Por el bajón de los mercados, discuten si reconocen los pagos de los cupones PBI.
El bajón de los precios de los bonos, disparado desde el 4 de enero por la crisis del Banco Central a la que se suman las turbulencias globales, obligó al equipo económico que encabeza Amado Boudou y a los bancos que lo asesoran a repensar la oferta del canje. Puntualmente, lo que volvió a entrar en discusión es si hay margen o no para sacar de la oferta los pagos acumulados por los cupones vinculados al PBI.

Por eso el ministro de Economía y sus colaboradores del área financiera siguen discutiendo cuál será el menú definitivo que se les ofrecerá a los bonistas que aún tienen en sus manos bonos en default de la deuda argentina.

Desde que se anunció el canje, se habló de una propuesta -elaborada por los tres bancos asesores- que consistía en entregar un bono discount con su correspondiente cupón PBI, más otros dos papeles: un bono por los intereses que ya se pagaron por el discount y otro por los pagos que ya percibieron los dueños de los cupones PBI.

Estos pagos son los que están en discusión. Hasta que estalló la crisis con Martín Redrado -que se combinó con el parate del Fondo del Bicentenario- la oferta llegó a valer casi 56 dólares. De ese monto, casi 7 dólares corresponden a los pagos que se hicieron a los titulares de los cupones PBI.

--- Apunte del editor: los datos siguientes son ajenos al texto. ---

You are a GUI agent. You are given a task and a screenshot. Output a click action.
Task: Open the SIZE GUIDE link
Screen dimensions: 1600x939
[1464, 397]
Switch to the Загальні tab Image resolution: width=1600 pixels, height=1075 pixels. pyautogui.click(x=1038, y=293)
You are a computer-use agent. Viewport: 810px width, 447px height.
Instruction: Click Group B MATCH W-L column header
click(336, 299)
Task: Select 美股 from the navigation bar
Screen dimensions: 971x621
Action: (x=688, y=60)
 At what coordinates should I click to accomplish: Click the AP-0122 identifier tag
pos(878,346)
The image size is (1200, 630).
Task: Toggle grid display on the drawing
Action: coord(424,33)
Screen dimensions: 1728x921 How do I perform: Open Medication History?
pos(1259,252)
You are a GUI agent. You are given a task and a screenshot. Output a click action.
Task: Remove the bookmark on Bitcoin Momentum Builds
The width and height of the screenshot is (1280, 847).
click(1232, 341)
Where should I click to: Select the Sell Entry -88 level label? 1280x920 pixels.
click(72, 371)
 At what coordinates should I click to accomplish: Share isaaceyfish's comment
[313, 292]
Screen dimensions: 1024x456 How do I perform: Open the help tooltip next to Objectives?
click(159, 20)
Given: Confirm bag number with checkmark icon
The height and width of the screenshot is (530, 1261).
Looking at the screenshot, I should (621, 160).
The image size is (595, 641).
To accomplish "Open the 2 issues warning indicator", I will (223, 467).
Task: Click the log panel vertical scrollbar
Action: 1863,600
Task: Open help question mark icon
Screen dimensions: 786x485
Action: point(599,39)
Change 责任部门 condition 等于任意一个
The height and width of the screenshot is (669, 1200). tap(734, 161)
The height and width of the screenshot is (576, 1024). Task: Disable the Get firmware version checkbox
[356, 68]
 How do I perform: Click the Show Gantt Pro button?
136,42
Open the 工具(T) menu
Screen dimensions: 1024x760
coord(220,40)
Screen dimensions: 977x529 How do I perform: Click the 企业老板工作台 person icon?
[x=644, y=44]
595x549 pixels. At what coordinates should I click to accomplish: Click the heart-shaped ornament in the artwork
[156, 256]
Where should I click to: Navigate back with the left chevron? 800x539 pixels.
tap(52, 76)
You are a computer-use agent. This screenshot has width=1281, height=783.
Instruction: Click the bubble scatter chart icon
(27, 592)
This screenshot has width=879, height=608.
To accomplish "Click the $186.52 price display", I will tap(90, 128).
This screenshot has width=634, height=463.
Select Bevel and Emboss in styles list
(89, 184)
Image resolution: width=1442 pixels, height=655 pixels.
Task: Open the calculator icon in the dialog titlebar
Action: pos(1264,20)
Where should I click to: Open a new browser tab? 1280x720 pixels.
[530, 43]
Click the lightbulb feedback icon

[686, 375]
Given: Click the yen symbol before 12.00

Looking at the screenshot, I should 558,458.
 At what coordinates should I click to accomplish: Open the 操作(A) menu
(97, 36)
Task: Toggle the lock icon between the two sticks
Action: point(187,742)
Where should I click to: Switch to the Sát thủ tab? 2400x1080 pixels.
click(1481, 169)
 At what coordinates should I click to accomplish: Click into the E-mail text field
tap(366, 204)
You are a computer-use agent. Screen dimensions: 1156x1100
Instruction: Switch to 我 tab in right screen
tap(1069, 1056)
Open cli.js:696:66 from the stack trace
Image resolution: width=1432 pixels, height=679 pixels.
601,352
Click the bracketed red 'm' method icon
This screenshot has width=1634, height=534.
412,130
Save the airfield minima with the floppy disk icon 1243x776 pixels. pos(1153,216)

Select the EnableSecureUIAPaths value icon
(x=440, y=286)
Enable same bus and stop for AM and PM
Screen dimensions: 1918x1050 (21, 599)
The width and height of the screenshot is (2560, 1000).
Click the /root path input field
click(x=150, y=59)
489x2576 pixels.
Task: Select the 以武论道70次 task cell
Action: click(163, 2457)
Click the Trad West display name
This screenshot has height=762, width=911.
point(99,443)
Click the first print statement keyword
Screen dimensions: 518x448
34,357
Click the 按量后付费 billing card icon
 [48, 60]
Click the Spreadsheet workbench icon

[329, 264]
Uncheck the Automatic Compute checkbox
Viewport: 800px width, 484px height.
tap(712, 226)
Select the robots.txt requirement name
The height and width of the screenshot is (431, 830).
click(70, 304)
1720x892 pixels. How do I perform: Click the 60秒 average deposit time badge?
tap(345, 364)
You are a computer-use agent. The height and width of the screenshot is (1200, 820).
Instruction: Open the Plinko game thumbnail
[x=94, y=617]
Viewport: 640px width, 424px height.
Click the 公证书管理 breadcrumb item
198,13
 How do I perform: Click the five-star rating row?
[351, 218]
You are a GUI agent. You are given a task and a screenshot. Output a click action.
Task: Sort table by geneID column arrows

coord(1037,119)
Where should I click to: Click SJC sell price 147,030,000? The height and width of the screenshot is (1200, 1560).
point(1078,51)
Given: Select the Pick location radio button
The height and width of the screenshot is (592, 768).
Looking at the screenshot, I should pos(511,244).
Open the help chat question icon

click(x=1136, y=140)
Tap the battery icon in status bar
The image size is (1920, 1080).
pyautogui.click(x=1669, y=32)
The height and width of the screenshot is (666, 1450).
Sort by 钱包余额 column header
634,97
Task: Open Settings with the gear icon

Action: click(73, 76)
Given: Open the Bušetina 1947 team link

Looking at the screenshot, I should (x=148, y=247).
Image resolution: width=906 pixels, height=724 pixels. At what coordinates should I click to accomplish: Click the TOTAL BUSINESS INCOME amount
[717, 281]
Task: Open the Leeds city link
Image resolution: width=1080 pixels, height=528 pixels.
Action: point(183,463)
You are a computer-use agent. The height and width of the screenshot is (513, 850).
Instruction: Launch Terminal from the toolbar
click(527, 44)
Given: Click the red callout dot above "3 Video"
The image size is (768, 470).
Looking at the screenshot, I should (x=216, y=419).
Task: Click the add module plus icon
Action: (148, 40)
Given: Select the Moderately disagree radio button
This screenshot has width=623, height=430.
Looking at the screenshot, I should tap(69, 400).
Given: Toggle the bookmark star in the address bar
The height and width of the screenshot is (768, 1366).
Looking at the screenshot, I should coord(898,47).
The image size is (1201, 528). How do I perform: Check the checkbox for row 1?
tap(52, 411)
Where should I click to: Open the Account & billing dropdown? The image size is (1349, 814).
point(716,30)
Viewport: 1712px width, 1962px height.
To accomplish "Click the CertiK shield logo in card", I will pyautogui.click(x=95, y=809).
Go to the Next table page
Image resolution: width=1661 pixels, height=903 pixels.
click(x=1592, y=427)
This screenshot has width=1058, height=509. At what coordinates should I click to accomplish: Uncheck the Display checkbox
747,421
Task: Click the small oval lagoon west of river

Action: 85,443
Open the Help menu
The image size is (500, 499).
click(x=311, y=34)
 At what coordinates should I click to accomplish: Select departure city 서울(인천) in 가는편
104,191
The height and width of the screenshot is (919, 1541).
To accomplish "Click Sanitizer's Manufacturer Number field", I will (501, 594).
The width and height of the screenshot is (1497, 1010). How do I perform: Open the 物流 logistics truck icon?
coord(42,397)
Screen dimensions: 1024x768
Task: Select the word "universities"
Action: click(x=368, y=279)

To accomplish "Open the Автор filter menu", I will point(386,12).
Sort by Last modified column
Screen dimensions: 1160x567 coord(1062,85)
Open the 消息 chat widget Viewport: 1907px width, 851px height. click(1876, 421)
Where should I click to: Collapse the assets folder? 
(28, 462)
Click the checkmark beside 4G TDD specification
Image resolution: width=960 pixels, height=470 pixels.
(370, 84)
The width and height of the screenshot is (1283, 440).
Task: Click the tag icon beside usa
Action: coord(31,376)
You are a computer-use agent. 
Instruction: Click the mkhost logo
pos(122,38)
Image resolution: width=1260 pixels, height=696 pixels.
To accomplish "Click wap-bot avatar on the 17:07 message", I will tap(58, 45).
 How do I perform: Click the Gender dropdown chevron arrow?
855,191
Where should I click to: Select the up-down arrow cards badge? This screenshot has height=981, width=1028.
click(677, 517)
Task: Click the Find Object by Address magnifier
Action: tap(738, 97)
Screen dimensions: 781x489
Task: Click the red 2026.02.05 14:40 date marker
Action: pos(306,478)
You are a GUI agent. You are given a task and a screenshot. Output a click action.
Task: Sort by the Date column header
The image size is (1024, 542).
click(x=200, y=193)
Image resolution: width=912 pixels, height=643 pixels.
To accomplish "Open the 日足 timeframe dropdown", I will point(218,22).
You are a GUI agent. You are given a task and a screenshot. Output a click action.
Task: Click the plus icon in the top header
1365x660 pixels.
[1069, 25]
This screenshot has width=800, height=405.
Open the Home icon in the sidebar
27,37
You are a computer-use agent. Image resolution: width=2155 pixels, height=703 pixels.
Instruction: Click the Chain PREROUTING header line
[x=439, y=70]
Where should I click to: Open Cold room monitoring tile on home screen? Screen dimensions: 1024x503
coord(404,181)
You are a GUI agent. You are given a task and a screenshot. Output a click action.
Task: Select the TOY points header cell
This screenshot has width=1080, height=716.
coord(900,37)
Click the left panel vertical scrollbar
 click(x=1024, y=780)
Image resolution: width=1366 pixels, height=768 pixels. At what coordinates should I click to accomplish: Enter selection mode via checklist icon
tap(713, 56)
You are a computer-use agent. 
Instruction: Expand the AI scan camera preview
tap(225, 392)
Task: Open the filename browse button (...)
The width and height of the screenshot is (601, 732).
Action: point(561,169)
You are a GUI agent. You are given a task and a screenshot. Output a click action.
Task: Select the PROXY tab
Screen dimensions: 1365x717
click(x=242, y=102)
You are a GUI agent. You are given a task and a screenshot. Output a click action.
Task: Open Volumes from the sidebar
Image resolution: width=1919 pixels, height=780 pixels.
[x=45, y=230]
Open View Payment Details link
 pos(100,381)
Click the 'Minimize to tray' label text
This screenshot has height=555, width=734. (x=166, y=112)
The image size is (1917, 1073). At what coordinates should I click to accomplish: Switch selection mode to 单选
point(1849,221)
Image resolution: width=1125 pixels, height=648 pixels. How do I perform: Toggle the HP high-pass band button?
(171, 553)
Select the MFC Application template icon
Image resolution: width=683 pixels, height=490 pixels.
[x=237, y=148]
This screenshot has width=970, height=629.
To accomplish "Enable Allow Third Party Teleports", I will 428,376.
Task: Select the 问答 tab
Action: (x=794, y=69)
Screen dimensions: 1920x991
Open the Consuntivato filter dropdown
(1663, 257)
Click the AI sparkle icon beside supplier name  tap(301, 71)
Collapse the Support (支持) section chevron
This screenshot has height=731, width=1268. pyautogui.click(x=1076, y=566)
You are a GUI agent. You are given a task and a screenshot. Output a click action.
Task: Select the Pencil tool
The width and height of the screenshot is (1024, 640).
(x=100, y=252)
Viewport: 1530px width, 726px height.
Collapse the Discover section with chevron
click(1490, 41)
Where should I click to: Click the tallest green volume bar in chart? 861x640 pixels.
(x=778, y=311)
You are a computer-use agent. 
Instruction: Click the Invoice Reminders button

Ahora, con los bonos cotizando entre 7 y 8% por debajo de lo que valían a fin de año, el valor de mercado de la oferta cayó a cerca de 51 dólares. Si se le restan los pagos de los cupones quedaría en 44 dólares.

Es un precio que hizo sonar algún alerta. Sobre todo en quienes recomiendan apuntar a un alto porcentaje de adhesión: "A mayor valor de la oferta, más gente la aceptará, con lo cual el Gobierno podrá mostrar que la porción deuda regularizada es casi total" argumentan.

Lo cierto es que la discusión por el formato final de la oferta llegó a Olivos. En Economía admitieron días atrás a este diario que se había instalado el debate sobre la posible "exagerada generosidad" (hacia los bonistas) de la oferta presentada por los bancos Barclays, Citi y Deutsche.

La discusión tiene este sustento: los cupones PBI fueron pensados para endulzar la oferta del canje de 2005. En aquel momento se dijo que los cupones eran la manera de "asociar" al acreedor a la suerte de la economía argentina. Así, si la economía crecía por encima de un piso predeterminado, el dueño del cupón cobraba un premio. Fue lo que ocurrió ininterrumpidamente desde 2006 hasta 2009.

Entonces: ¿por qué darles ese premio a quienes no se asociaron ni corrieron riesgos por la suerte de la economía?

Según pudo saber este diario, los pagos por los cupones se habían caído de la oferta a fines de diciembre, cuando el mercado subía con fuerza por las buenas perspectivas económicas del 2010.

Pero los ruidos de estas semanas, más los nubarrones en los mercados mundiales obligaron a ponerlos otra vez en consideración. La demora en lanzar el canje solo aumenta la incertidumbre.